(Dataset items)
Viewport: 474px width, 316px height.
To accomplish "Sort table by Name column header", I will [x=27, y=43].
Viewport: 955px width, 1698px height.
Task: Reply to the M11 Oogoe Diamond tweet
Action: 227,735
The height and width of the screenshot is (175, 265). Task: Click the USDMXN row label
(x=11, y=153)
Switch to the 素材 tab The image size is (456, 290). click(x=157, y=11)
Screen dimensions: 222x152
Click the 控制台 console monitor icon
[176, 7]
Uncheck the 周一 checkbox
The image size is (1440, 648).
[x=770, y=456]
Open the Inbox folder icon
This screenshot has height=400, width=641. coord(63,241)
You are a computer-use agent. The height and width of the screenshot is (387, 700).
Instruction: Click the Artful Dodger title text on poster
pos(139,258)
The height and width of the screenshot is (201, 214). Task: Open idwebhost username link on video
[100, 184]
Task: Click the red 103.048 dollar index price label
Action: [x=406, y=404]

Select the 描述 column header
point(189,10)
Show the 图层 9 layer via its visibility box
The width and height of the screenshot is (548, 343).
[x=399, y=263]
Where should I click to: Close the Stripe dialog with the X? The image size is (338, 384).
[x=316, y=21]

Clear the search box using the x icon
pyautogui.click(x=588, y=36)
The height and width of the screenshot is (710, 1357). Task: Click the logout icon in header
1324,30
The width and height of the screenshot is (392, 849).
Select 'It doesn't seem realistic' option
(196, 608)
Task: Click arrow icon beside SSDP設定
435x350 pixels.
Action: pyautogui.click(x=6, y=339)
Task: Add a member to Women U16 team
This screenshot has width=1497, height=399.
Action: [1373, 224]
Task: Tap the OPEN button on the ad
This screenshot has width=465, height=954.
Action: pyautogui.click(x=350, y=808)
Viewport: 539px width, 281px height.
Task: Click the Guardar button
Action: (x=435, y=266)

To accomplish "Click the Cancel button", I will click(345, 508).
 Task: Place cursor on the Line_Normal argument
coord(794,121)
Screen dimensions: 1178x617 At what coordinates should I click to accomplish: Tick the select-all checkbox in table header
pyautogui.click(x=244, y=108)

**Task description**
Please repeat, exactly and only, the lines from the one containing "Click the 控制台 console monitor icon" through the last line of the records, both included.

**Response for this exercise**
Click the 控制台 console monitor icon
[176, 7]
Uncheck the 周一 checkbox
The image size is (1440, 648).
[x=770, y=456]
Open the Inbox folder icon
This screenshot has height=400, width=641. coord(63,241)
You are a computer-use agent. The height and width of the screenshot is (387, 700).
Instruction: Click the Artful Dodger title text on poster
pos(139,258)
The height and width of the screenshot is (201, 214). Task: Open idwebhost username link on video
[100, 184]
Task: Click the red 103.048 dollar index price label
Action: [x=406, y=404]

Select the 描述 column header
point(189,10)
Show the 图层 9 layer via its visibility box
The width and height of the screenshot is (548, 343).
[x=399, y=263]
Where should I click to: Close the Stripe dialog with the X? The image size is (338, 384).
[x=316, y=21]

Clear the search box using the x icon
pyautogui.click(x=588, y=36)
The height and width of the screenshot is (710, 1357). Task: Click the logout icon in header
1324,30
The width and height of the screenshot is (392, 849).
Select 'It doesn't seem realistic' option
(196, 608)
Task: Click arrow icon beside SSDP設定
435x350 pixels.
Action: pyautogui.click(x=6, y=339)
Task: Add a member to Women U16 team
This screenshot has width=1497, height=399.
Action: [1373, 224]
Task: Tap the OPEN button on the ad
This screenshot has width=465, height=954.
Action: pyautogui.click(x=350, y=808)
Viewport: 539px width, 281px height.
Task: Click the Guardar button
Action: (x=435, y=266)

To accomplish "Click the Cancel button", I will click(345, 508).
 Task: Place cursor on the Line_Normal argument
coord(794,121)
Screen dimensions: 1178x617 At what coordinates should I click to accomplish: Tick the select-all checkbox in table header
pyautogui.click(x=244, y=108)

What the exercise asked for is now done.